It was a somber but wonderful Memorial Day.
I don't remember the first few years of my life, but as far as I know I've attended every parade since I was born. My father was a veteran, of course, and though he was not active in the local VFW in the years I was growing up, we knew that it was an important day to him.
When I was in the 6th grade he took all of us to visit the parents of his best friend from the war years who was killed in action in Europe. He had been, for the first time, to visit the places he fought, and while overseas he visited his friend's grave and took a photo for them. When he contacted them to tell them about the photo he wanted to send, they invited him to come for a weekend instead. His friend's father was the chaplain at West Point, and that's where we went. I remember sitting in the living room of their home on campus (attached to the beautiful chapel) and staring at the large portrait of their son which hung over the mantel. He was standing tall in his uniform, forever young and handsome. It could have easily been my father's face, but fortunately for me, it wasn't.
It dawned wet and windy this year. We went to Main Beach at 9 for the flyover wreath laying, but visibility was too low for flying, so the wreath was taken out by surfboard and set into the water beyond the breakers.
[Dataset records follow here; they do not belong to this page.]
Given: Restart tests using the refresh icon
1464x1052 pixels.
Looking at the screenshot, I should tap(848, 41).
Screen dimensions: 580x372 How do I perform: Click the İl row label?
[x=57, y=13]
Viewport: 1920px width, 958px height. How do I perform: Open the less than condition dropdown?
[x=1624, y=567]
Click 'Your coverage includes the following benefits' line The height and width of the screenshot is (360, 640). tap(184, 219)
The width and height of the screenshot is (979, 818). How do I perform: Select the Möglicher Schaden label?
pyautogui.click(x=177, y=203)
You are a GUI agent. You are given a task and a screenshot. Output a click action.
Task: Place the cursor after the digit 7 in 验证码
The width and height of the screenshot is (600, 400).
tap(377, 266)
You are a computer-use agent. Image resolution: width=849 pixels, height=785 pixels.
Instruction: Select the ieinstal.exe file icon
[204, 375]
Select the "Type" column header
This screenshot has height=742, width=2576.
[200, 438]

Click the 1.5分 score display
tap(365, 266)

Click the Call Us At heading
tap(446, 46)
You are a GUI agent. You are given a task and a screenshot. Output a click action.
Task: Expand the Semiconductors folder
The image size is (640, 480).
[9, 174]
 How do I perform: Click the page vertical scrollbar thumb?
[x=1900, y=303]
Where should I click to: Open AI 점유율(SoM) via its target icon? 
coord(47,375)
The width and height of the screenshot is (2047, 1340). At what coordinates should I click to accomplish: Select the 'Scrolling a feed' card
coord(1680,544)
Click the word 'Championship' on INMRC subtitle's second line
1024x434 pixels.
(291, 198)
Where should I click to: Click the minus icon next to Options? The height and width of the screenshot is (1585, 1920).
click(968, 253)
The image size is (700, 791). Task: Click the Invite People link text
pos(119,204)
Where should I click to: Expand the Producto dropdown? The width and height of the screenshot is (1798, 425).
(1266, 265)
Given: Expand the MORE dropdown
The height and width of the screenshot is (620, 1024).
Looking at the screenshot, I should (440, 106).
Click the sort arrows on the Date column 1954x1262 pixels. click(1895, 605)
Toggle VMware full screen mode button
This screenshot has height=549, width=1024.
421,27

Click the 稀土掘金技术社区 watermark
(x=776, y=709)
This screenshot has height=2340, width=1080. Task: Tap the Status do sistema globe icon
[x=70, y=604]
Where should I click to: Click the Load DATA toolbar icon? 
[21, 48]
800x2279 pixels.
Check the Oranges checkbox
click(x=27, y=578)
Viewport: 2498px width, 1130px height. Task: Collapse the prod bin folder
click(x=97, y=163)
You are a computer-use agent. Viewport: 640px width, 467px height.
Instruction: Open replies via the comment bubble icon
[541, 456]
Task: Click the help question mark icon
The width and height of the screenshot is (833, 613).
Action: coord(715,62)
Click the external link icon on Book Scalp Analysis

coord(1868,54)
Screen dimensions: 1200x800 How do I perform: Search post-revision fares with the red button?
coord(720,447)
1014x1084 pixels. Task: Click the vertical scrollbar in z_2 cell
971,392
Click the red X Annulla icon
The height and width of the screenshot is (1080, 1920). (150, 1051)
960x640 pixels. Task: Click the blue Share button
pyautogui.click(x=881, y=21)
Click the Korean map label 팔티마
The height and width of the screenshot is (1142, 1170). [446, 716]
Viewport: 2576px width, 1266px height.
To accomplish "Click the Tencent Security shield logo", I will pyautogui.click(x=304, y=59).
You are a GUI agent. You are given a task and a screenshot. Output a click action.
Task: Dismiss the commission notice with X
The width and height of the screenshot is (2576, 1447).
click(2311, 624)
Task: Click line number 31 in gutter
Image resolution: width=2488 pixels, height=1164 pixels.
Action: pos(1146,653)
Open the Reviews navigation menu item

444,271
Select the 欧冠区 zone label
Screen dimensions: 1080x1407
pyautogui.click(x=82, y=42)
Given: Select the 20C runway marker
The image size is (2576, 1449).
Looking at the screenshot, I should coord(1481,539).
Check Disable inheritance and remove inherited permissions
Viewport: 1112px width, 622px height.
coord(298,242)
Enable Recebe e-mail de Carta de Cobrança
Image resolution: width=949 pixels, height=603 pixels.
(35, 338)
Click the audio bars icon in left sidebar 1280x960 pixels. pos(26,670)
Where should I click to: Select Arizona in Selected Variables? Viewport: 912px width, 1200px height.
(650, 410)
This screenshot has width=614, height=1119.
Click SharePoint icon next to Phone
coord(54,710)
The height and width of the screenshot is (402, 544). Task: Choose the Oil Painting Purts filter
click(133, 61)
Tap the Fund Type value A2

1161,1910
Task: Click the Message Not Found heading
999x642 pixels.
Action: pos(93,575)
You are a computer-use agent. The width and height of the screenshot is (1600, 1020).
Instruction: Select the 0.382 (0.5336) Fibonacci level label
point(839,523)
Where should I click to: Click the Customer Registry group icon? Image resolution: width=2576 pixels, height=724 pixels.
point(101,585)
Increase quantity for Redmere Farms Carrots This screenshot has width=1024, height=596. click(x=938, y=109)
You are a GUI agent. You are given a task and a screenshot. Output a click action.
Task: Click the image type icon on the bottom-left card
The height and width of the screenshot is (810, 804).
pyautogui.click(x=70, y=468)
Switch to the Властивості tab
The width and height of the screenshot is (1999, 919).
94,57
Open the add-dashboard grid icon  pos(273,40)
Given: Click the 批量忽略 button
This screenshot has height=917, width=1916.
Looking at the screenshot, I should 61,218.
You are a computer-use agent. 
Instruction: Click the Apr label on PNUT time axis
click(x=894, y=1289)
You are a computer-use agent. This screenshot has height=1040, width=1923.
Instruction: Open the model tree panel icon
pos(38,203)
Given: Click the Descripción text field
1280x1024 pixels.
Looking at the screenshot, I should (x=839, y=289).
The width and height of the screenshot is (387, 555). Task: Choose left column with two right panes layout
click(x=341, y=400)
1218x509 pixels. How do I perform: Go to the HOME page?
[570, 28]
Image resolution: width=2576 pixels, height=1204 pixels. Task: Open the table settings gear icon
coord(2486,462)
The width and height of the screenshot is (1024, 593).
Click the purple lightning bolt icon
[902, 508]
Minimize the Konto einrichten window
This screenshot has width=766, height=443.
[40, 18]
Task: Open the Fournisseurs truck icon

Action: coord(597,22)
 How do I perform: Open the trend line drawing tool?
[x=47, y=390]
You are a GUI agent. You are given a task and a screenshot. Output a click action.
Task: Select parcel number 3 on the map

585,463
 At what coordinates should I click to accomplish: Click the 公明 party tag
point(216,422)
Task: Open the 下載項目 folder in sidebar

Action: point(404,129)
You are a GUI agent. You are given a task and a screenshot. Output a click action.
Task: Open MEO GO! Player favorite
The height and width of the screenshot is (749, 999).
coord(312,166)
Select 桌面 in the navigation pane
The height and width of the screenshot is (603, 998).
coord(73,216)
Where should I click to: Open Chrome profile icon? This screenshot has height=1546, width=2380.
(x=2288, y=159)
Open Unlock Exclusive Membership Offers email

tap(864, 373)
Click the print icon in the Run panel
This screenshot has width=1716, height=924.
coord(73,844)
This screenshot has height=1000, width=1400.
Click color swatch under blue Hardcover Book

It seemed fitting for this community.
It was pouring at 10:00 so I took my big umbrella and went to gather with other officials at the reviewing stand. By the time the parade kicked off the rain had slowed to a drizzle and we were able to stand and watch without hoods or open umbrellas, walking down to the green then and standing for the short ceremony.
Things have not changed much on Memorial Day here in East Hampton. The kids no longer ride their bikes in the parade, and the veterans from WWII are old and few now. But others have taken their place. The community still comes to remember the ones who didn't return. Like my father's friend. I still remember his name.